All 4 chains finished successfully.
Mean chain execution time: 0.0 seconds.
Total execution time: 0.6 seconds.
6.3.4 Prior predictive check
Here I plot simulated trends from the prior distribution.
# Extract predicted y from prior
fit$draws("prior_ytilde", format = "draws_matrix") |>
ppd_intervals(x = 2015:2023) +
labs(x = "Year", y = "Predicted count")
The check is on whether the numbers seem reasonably reflective of my knowledge.
6.4 Posterior
With a conjugate prior, the posterior distribution is Gamma(\(a\) + \(\sum_{i = 1}^N y_i\), \(b\) + \(N\)).
ggplot(data.frame(th = c(0, 2000)), aes(x = th)) +
stat_function(fun = dgamma,
args = list(shape = 3 + nrow(fps_1523),
rate = 1 / 200 + fps_standata$N), n = 501) +
labs(y = "", x = expression(theta))
6.5 Posterior Predictive Check
Plot predicted data from the posterior against observed data
# Extract predicted y from posterior
fit$draws("ytilde", format = "draws_matrix") |>
ppc_intervals(
y = fps_standata$y,
x = 2015:2023
) +
labs(x = "Year", y = "Predicted count")
# We can also use `bayesplot::ppc_ribbon()`
fit$draws("ytilde", format = "draws_matrix") |>
ppc_ribbon(
y = fps_standata$y,
x = 2015:2023
) +
labs(x = "Year", y = "Predicted count")


From Figure 6.1, one can see that the fit is not good, as there is a large gap between the model prediction and the observed data from recent years.
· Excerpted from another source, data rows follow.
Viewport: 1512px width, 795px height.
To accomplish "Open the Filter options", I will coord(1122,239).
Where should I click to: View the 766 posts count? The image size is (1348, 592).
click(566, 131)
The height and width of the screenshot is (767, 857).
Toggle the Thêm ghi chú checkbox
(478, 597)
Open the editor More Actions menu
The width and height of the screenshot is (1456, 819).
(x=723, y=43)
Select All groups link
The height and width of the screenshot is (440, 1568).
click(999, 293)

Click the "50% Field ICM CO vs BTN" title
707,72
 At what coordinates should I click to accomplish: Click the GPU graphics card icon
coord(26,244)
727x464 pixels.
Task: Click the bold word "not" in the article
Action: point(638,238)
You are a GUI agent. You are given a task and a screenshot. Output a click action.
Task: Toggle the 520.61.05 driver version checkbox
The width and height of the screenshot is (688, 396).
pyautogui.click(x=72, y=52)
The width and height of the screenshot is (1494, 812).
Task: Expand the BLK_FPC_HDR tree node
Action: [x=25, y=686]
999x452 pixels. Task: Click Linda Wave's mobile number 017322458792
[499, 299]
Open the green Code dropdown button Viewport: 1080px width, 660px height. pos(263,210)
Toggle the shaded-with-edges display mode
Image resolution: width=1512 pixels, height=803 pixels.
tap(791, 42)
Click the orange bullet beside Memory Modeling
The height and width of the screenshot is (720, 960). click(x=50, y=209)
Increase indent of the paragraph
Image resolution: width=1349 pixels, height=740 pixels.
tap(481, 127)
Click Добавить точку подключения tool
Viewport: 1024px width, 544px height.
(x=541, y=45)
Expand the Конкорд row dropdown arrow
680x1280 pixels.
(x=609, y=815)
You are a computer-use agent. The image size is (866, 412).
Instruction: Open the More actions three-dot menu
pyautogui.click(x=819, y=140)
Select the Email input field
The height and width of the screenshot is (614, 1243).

This suggests a need to incorporate the time trend in the model.
6.6 Summary of Posterior
For now, we will proceed with interpreting the posterior distribution, despite the apparent misfit.
(summ_theta <- fit$summary("theta"))
So the estimated rate is 1,028 per year, with a 90% CI [1,011, 1,046].